Printable version (Adobe Acrobat Reader required)

Ingredients:

• 1 lb or 200 gm Paneer, cubed and pan-fried in a non stick pan with very little oil till golden. Remove in a bowl and add 1-cup hot water. Let sit in it while preparing masala, then drain the water.
• 1 big tomato cut in big pieces
• 1 big bell pepper cut in same size as tomato, pan fry both tomato and bell pepper in very little oil, in a non stick pan. Take out and keep aside.
• 1½ tsp oil or ghee
• 3 med onion (grind to paste)
• 1 tsp ginger garlic paste
• ½ tsp turmeric powder
• 1 tsp coriander powder
• 1 tsp cumin powder
• 1 tsp chili powder or more
• 1-cup tomato puree or paste
• ¼ tsp kauri methi, crushed (dry methi leaves)
• ¼ tsp garam masala powder (made from 3 cloves, 2 green cardamom, and 1” piece cinnamon)
• 1 tbsp whipping cream (optional)
• Salt according to taste

Method:

Heat oil or ghee in a kadai and fry onion paste until oil separates.

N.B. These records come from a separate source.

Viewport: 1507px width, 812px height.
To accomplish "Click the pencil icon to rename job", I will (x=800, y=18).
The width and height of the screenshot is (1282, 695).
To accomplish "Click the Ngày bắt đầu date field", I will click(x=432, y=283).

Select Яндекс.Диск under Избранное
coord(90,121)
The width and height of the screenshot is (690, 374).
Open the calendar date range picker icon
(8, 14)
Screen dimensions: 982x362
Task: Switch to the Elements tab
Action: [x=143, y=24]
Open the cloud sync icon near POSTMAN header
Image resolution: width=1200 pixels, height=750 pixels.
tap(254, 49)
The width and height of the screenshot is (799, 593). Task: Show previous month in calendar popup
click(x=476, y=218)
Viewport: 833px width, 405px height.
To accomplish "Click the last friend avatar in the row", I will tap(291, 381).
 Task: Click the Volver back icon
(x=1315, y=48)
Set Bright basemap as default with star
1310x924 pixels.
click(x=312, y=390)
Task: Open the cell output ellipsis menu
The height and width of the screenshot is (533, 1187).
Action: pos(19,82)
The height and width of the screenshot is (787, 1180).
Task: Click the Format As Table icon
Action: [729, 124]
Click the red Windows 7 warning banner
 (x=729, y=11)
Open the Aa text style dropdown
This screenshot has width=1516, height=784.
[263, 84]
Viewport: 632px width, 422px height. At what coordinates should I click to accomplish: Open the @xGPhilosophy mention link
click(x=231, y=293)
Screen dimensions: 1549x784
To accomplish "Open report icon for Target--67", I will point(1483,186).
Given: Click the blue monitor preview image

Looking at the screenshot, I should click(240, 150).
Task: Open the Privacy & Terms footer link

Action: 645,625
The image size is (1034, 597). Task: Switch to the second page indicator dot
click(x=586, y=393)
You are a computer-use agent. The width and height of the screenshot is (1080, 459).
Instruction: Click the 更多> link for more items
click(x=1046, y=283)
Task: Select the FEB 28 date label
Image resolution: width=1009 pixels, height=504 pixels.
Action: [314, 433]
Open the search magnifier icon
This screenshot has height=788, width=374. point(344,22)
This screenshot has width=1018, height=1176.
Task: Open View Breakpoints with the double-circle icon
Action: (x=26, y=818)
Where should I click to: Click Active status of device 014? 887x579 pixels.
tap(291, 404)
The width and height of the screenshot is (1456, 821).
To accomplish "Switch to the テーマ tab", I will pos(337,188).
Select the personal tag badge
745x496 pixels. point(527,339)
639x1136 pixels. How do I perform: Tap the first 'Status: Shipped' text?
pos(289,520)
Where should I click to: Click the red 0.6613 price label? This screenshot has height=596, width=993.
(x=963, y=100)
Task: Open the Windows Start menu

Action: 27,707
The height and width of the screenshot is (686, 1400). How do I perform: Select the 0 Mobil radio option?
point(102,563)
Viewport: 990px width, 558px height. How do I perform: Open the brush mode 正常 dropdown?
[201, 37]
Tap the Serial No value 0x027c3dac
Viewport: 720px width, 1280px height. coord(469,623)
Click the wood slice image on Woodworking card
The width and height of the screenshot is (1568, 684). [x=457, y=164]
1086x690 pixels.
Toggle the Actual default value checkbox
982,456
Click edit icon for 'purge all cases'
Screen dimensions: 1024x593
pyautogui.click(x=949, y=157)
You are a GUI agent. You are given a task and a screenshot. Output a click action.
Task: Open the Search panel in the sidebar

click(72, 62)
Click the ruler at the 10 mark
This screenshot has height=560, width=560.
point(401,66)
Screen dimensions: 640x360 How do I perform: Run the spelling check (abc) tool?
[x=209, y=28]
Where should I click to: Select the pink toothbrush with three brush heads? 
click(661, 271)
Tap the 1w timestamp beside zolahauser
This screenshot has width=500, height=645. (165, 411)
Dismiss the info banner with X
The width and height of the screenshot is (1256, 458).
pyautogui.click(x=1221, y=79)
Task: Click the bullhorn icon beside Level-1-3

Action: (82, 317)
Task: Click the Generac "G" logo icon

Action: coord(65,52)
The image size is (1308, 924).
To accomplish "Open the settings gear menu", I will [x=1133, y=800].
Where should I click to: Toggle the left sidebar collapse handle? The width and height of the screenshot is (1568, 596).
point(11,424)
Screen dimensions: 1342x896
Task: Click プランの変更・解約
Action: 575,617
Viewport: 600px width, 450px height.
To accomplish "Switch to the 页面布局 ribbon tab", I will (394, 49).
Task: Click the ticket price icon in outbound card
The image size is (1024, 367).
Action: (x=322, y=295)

Add ginger garlic paste and fry 3 min.

Add turmeric, coriander, red chili, cumin powders, and salt. Mix well.

Add tomato puree, again mix well and cook for 5 min.

Add kasuri methi and fried paneer and let cook covered for 3 min.

Now add a cup of warm water, garam masala, stir fried bell pepper and tomato. Mix well & cook for 5 min covered. Garnish with cream.